La mayor condena a un político balear y eso a pesar de su aspecto bonachón. Por eso me ha recordado la simpática figura del pillo, popular e incluso respetada en Menorca, esa persona capaz de conjugar con gracia todas sus capacidades para sacar un beneficio personal mientras se sacrifica por todos los pobres ciudadanos.

Esa hipocresía del pillo de promover la cara amable, del político preocupado por el sufrir ajeno mientras llena su bolsillo con el dinero de las comisiones, es la que hace caer en picado la imagen de una profesión digna.

Los pillos saben que son necesarios para que el ecosistema no entre en crisis. Incluso los votantes reconocen a la legua la forma de funcionar, el estilo, las actitudes de un pillo clásico. Muchos generalizan y eso es un factor que consolida la picaresca. Quizás algunos reconozcan con sinceridad que si ocuparan un puesto con acceso a la caja común no despreciarían la oportunidad de reconocerse a sí mismos el esfuerzo de la dedicación pública. Envidia podrida.
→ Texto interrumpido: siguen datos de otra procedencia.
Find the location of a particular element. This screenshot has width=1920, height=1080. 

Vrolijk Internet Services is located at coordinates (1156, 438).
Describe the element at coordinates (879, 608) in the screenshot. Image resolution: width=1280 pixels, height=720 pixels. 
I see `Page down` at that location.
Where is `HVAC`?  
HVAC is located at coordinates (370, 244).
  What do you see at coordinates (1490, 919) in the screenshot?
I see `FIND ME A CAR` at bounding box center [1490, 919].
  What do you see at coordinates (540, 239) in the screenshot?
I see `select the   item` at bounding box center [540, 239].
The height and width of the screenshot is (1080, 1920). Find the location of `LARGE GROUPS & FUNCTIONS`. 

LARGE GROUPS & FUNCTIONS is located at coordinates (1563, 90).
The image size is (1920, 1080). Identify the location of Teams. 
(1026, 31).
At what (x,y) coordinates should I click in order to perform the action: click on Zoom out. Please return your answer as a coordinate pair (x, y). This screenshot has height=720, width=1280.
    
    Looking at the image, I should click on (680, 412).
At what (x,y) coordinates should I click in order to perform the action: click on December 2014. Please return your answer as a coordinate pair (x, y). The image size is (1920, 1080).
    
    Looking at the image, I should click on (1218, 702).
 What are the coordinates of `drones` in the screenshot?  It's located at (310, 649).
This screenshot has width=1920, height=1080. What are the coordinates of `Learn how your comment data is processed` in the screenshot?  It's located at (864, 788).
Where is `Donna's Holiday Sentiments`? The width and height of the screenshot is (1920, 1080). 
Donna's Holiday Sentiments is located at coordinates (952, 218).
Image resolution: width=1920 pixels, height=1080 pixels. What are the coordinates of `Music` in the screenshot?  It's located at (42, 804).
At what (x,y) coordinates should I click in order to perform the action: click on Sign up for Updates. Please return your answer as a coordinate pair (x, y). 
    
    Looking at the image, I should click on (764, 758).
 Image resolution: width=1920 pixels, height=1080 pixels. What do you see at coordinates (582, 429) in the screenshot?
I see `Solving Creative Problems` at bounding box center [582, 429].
Lo que tiene el pillo es el interés del beneficio personal como motor de su entrada en política. Da la impresión que la defensa de la ética en la profesión corresponde a la antítesis del pillo, el "bon al·lot", el boy-scout que todavía va con la intención de dejar el sitio por donde pasa algo mejor de como lo encontró. A quienes pretenden la ética les llaman ilusos.